__Exercise__
Transcribe, word for word, every line from the one containing "Screen dimensions: 1613x557" through the final line of the records, and omit the pictures.

__Listed entries__
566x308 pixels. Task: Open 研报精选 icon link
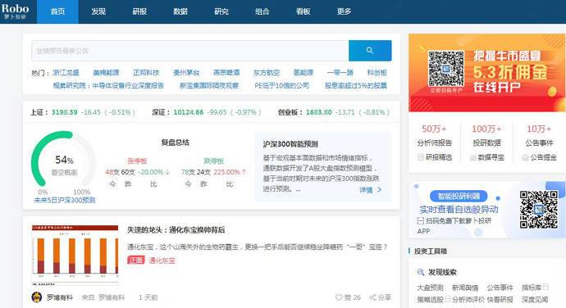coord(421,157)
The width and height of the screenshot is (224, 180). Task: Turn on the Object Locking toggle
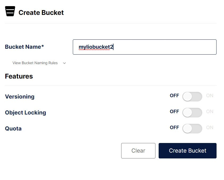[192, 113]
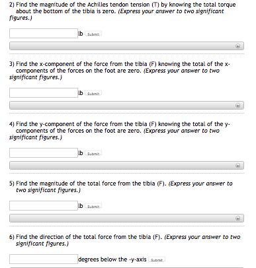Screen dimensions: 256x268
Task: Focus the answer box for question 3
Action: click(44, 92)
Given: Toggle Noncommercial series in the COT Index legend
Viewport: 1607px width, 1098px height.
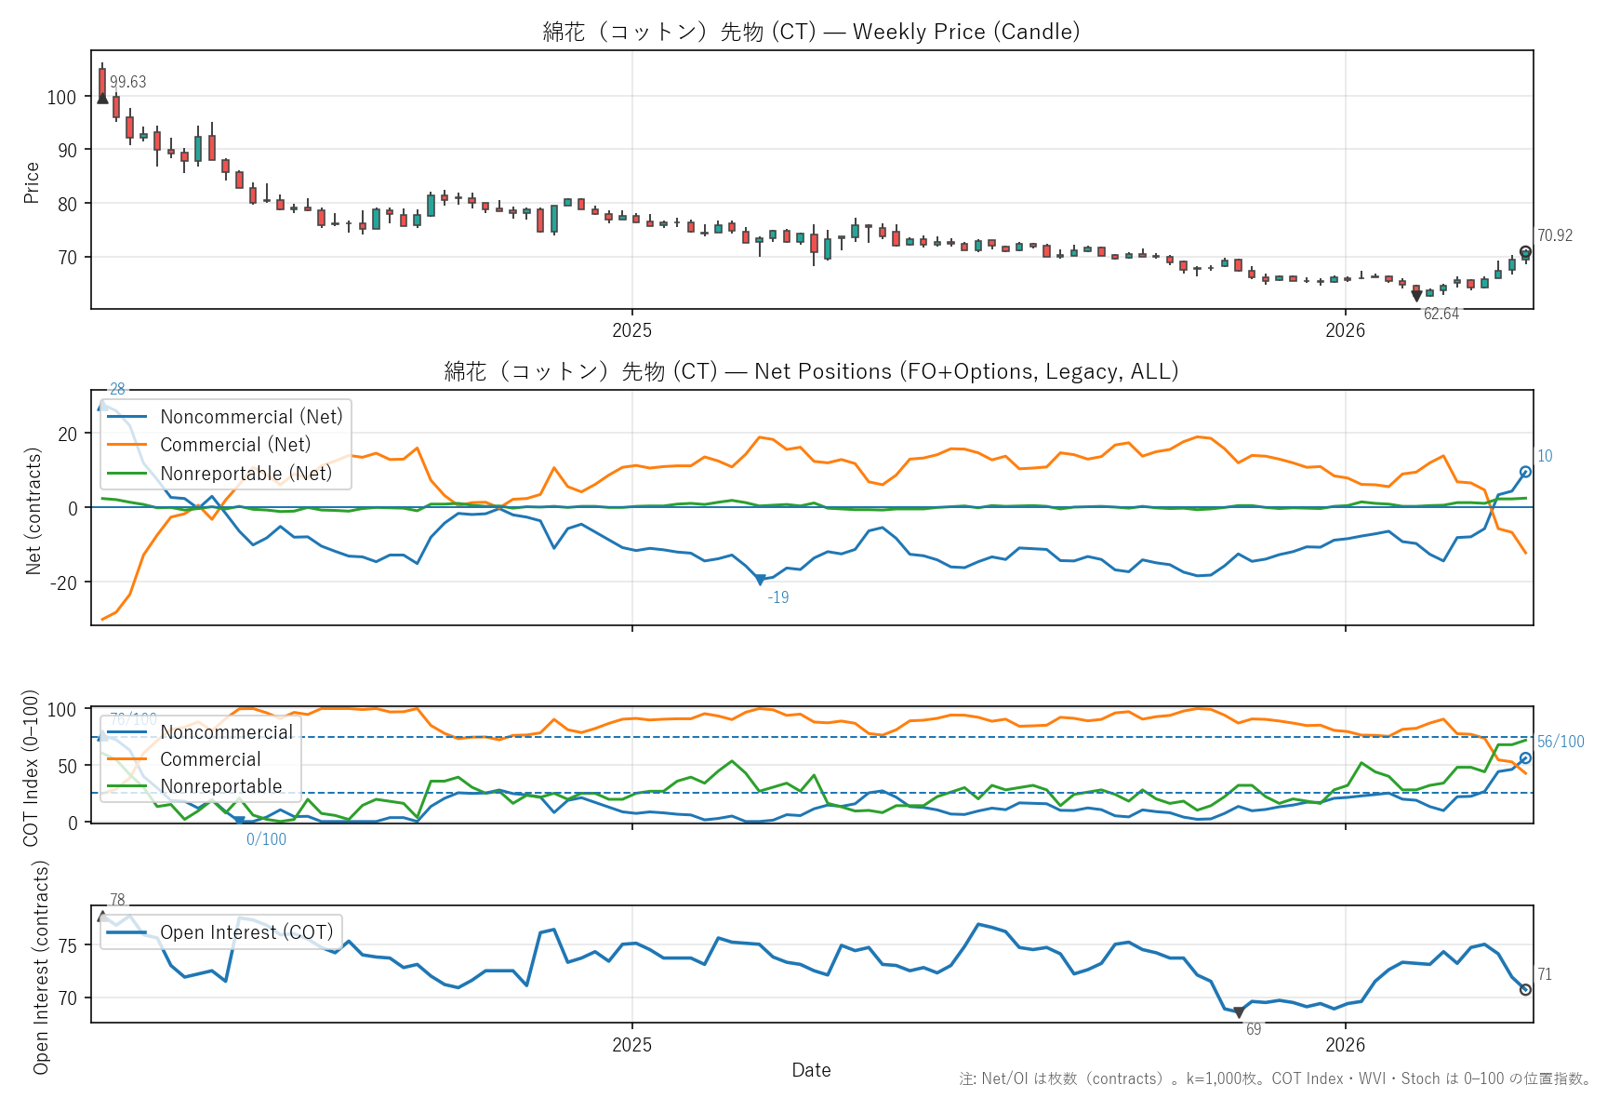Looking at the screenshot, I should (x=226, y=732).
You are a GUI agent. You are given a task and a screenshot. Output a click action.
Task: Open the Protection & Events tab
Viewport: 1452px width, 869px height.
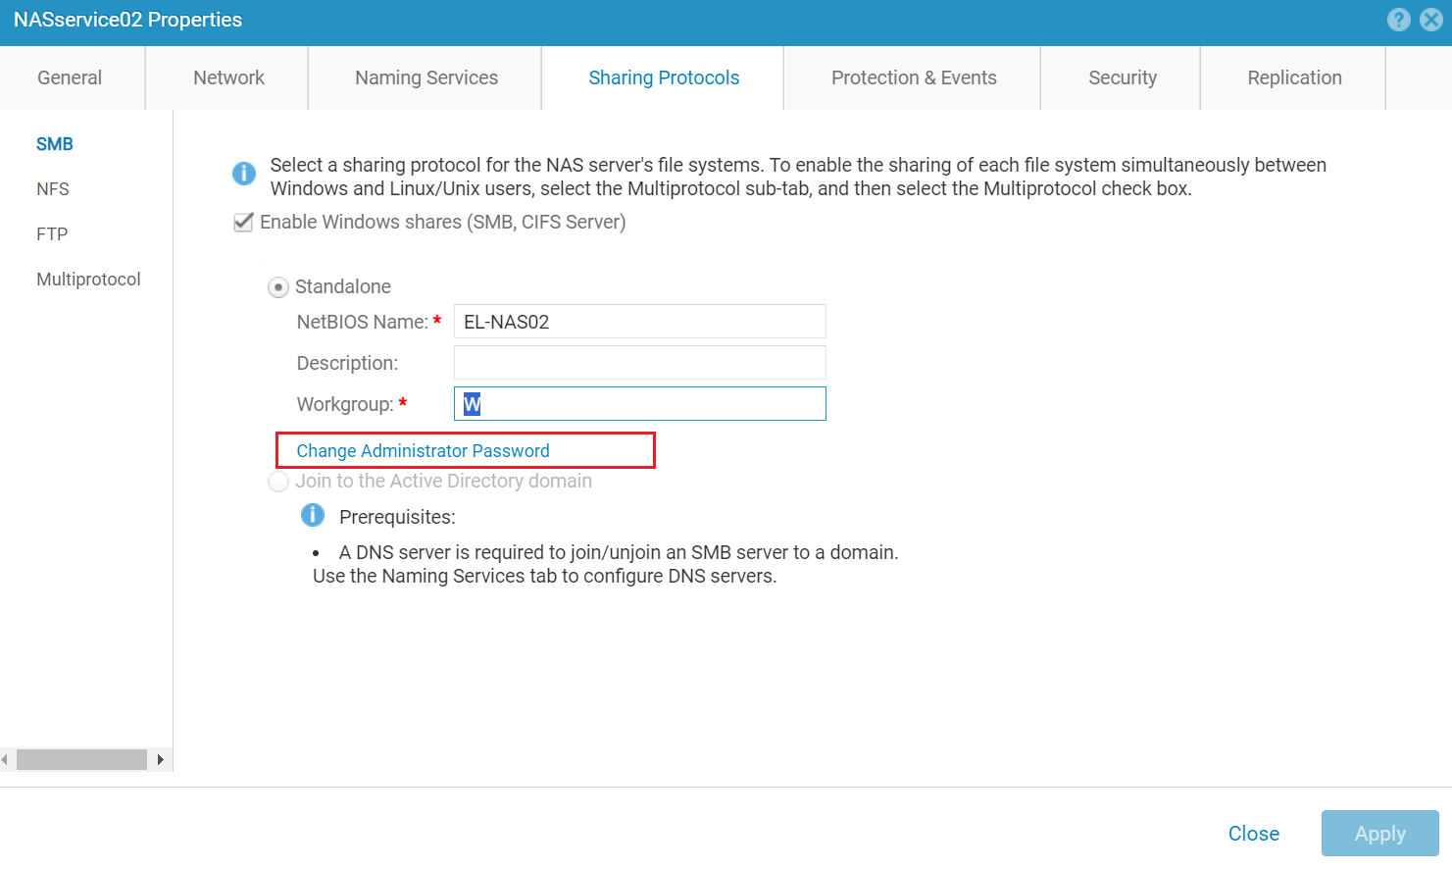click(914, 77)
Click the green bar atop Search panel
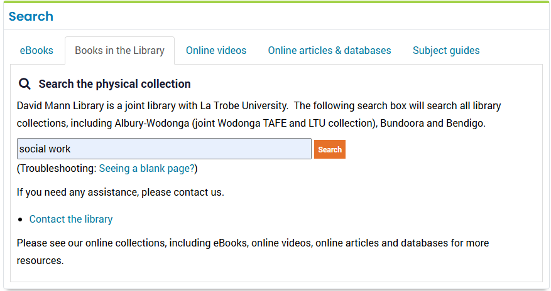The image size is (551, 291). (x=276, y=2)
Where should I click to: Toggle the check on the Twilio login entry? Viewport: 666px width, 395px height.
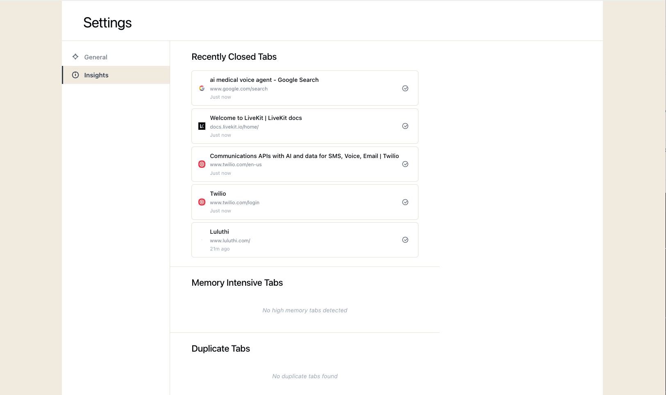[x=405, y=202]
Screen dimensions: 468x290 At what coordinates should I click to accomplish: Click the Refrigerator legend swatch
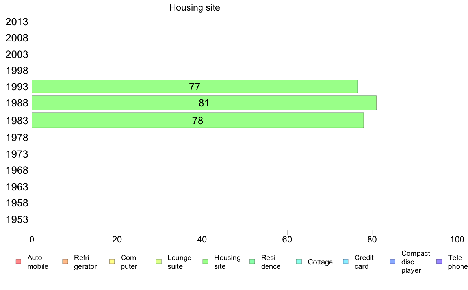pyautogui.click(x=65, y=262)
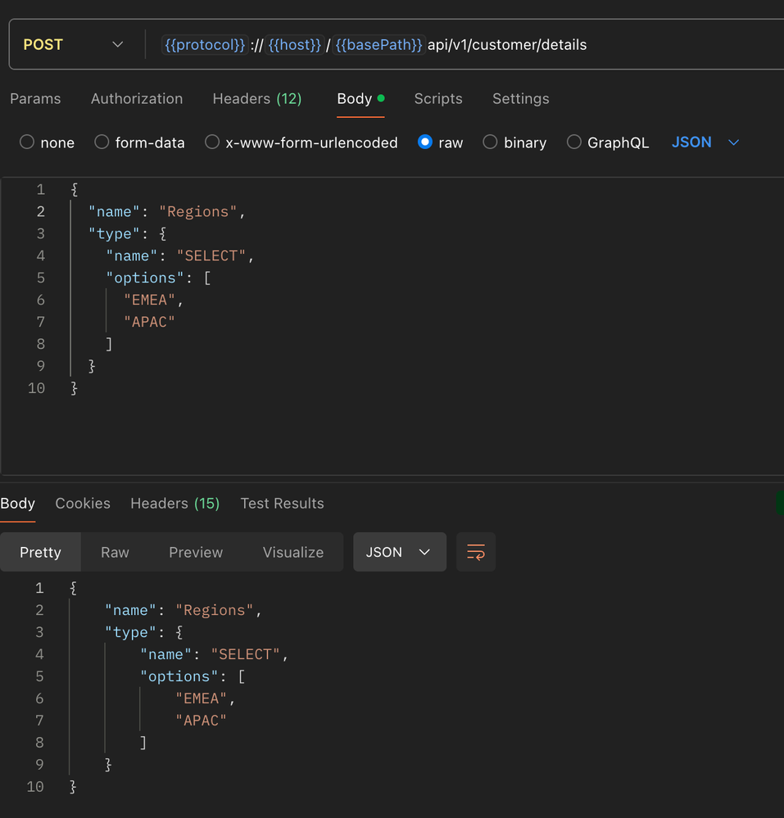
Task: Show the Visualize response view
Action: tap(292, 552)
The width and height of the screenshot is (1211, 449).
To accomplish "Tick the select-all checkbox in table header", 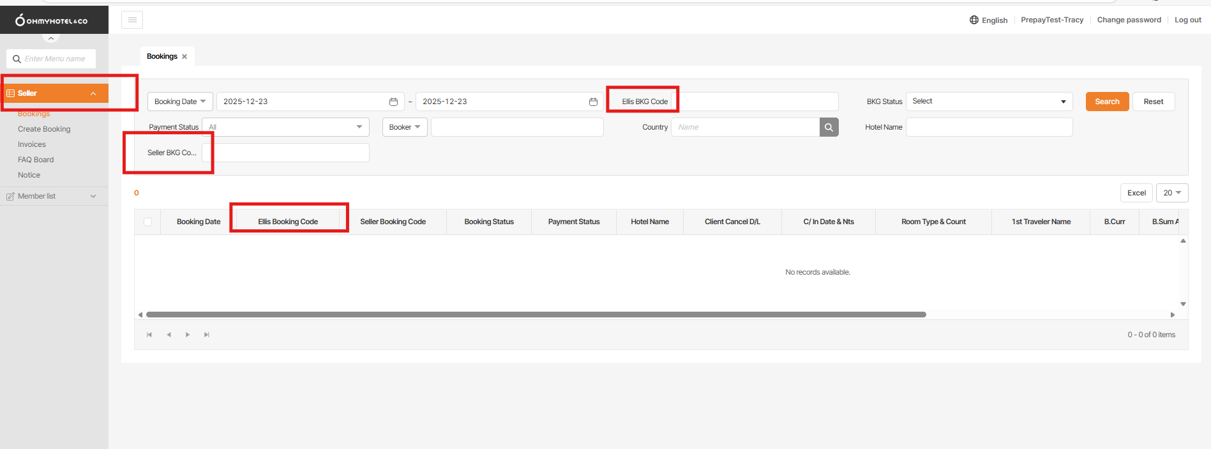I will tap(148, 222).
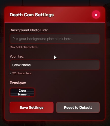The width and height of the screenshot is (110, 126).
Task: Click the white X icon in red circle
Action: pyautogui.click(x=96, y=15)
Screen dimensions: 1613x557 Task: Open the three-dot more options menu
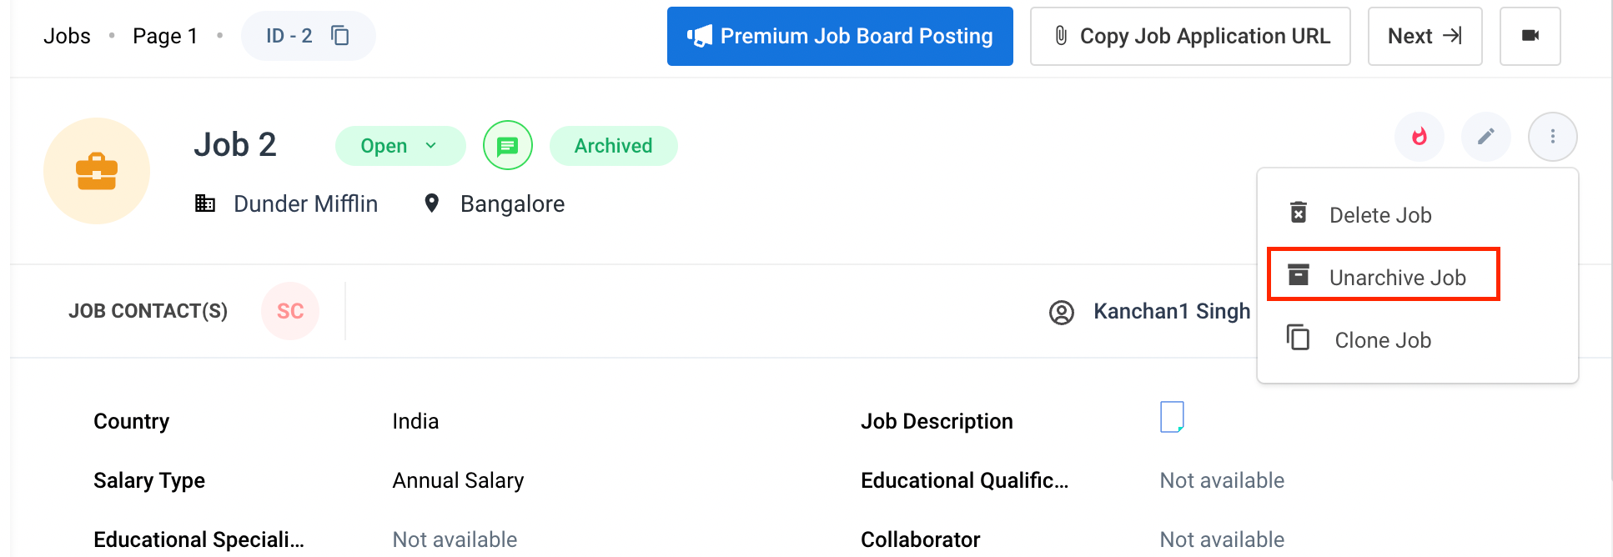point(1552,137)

__Worked solution__
Screen dimensions: 1613x557 Task: Open the three-dot more options menu
point(1552,137)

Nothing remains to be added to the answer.